• OBJECTIF:
Recopiez l'intégralité du matériel ci-dessous, ligne par ligne, sans y changer le moindre caractère.

• MATÉRIEL EXTRAIT:
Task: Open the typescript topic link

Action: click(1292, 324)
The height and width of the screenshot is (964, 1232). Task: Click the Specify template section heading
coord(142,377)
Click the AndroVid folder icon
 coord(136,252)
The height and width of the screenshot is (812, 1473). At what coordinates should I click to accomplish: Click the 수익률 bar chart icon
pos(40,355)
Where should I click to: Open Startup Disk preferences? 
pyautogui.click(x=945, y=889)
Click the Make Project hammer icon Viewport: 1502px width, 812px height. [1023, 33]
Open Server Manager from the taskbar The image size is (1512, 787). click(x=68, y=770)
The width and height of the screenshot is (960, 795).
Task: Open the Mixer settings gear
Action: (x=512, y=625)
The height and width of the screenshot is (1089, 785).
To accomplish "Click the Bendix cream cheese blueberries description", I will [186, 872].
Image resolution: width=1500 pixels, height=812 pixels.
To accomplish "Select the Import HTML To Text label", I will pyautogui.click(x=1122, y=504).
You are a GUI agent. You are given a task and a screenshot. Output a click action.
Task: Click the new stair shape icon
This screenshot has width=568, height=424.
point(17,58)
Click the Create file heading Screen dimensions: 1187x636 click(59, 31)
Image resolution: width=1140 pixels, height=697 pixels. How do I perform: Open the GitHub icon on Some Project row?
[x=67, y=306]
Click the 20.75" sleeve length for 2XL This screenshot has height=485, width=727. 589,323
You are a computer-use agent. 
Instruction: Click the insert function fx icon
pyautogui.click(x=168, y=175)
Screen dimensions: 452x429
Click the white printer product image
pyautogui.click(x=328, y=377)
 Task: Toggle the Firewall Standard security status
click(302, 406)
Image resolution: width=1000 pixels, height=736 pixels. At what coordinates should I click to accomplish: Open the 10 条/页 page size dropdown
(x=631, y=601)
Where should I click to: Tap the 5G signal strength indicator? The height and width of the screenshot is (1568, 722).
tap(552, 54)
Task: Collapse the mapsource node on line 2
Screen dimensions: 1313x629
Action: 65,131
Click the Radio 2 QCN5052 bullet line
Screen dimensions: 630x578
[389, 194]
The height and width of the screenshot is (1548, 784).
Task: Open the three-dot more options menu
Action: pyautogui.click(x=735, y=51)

• RÉPONSE:
Task: Open the typescript topic link

Action: click(1292, 324)
The height and width of the screenshot is (964, 1232). Task: Click the Specify template section heading
coord(142,377)
Click the AndroVid folder icon
 coord(136,252)
The height and width of the screenshot is (812, 1473). At what coordinates should I click to accomplish: Click the 수익률 bar chart icon
pos(40,355)
Where should I click to: Open Startup Disk preferences? 
pyautogui.click(x=945, y=889)
Click the Make Project hammer icon Viewport: 1502px width, 812px height. [1023, 33]
Open Server Manager from the taskbar The image size is (1512, 787). click(x=68, y=770)
The width and height of the screenshot is (960, 795).
Task: Open the Mixer settings gear
Action: (x=512, y=625)
The height and width of the screenshot is (1089, 785).
To accomplish "Click the Bendix cream cheese blueberries description", I will [186, 872].
Image resolution: width=1500 pixels, height=812 pixels.
To accomplish "Select the Import HTML To Text label", I will pyautogui.click(x=1122, y=504).
You are a GUI agent. You are given a task and a screenshot. Output a click action.
Task: Click the new stair shape icon
This screenshot has width=568, height=424.
point(17,58)
Click the Create file heading Screen dimensions: 1187x636 click(59, 31)
Image resolution: width=1140 pixels, height=697 pixels. How do I perform: Open the GitHub icon on Some Project row?
[x=67, y=306]
Click the 20.75" sleeve length for 2XL This screenshot has height=485, width=727. 589,323
You are a computer-use agent. 
Instruction: Click the insert function fx icon
pyautogui.click(x=168, y=175)
Screen dimensions: 452x429
Click the white printer product image
pyautogui.click(x=328, y=377)
 Task: Toggle the Firewall Standard security status
click(302, 406)
Image resolution: width=1000 pixels, height=736 pixels. At what coordinates should I click to accomplish: Open the 10 条/页 page size dropdown
(x=631, y=601)
Where should I click to: Tap the 5G signal strength indicator? The height and width of the screenshot is (1568, 722).
tap(552, 54)
Task: Collapse the mapsource node on line 2
Screen dimensions: 1313x629
Action: 65,131
Click the Radio 2 QCN5052 bullet line
Screen dimensions: 630x578
[389, 194]
The height and width of the screenshot is (1548, 784).
Task: Open the three-dot more options menu
Action: pyautogui.click(x=735, y=51)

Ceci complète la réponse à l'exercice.